— Begin —

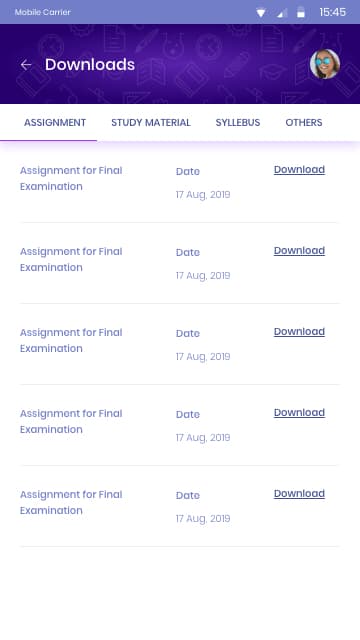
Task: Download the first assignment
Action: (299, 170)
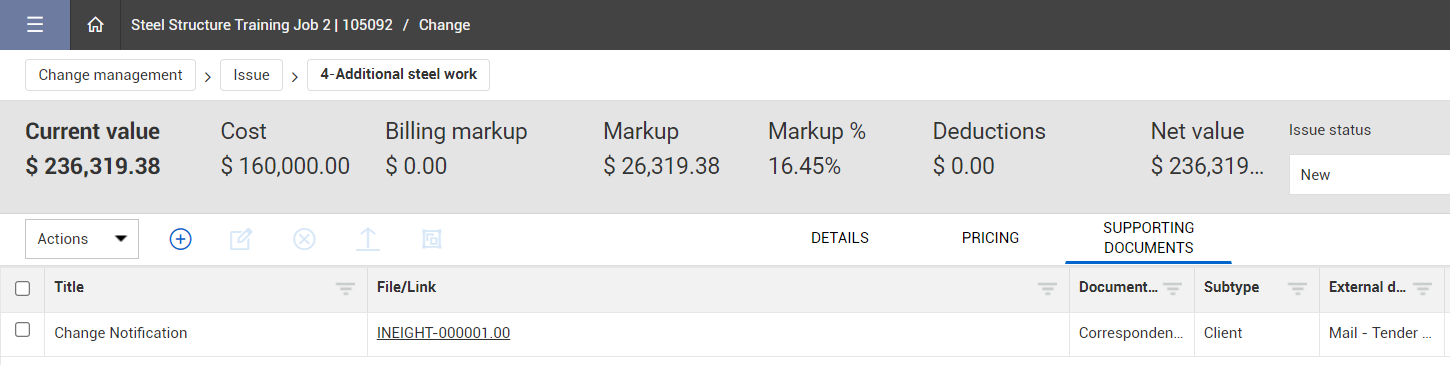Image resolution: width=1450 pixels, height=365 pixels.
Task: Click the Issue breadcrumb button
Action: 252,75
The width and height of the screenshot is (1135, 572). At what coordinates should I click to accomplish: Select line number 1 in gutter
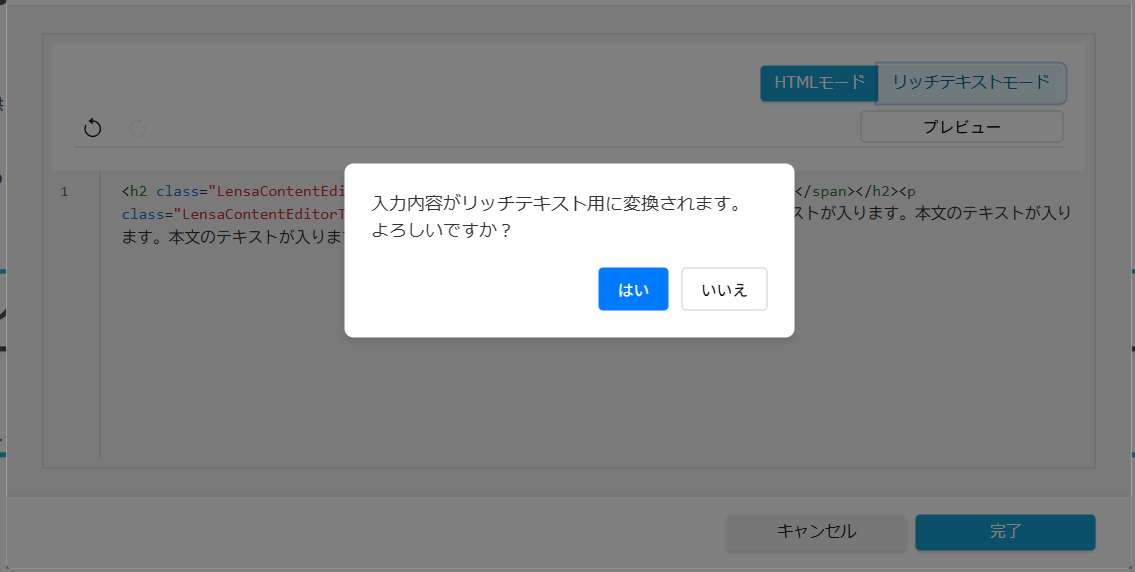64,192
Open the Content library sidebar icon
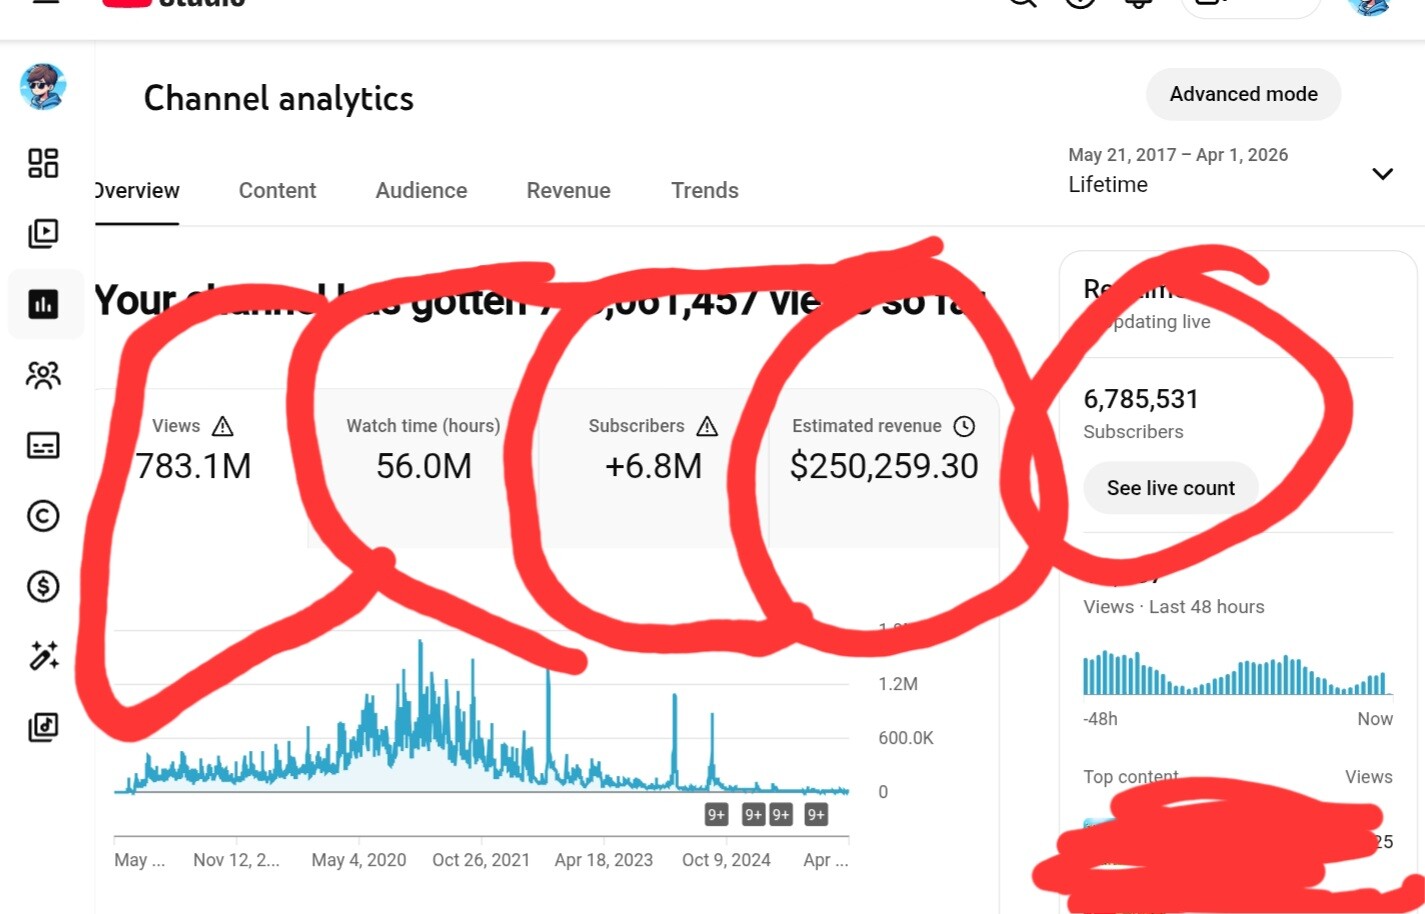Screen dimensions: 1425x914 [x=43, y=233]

— End —

Given problem: Reproduce all of the entries above word for word, but leave the pictures out.

Output for this exercise:
Task: Download the first assignment
Action: (299, 170)
Image resolution: width=1450 pixels, height=365 pixels.
Task: Click the Issue breadcrumb button
Action: 252,75
The width and height of the screenshot is (1135, 572). At what coordinates should I click to accomplish: Select line number 1 in gutter
64,192
Open the Content library sidebar icon
Screen dimensions: 1425x914 [x=43, y=233]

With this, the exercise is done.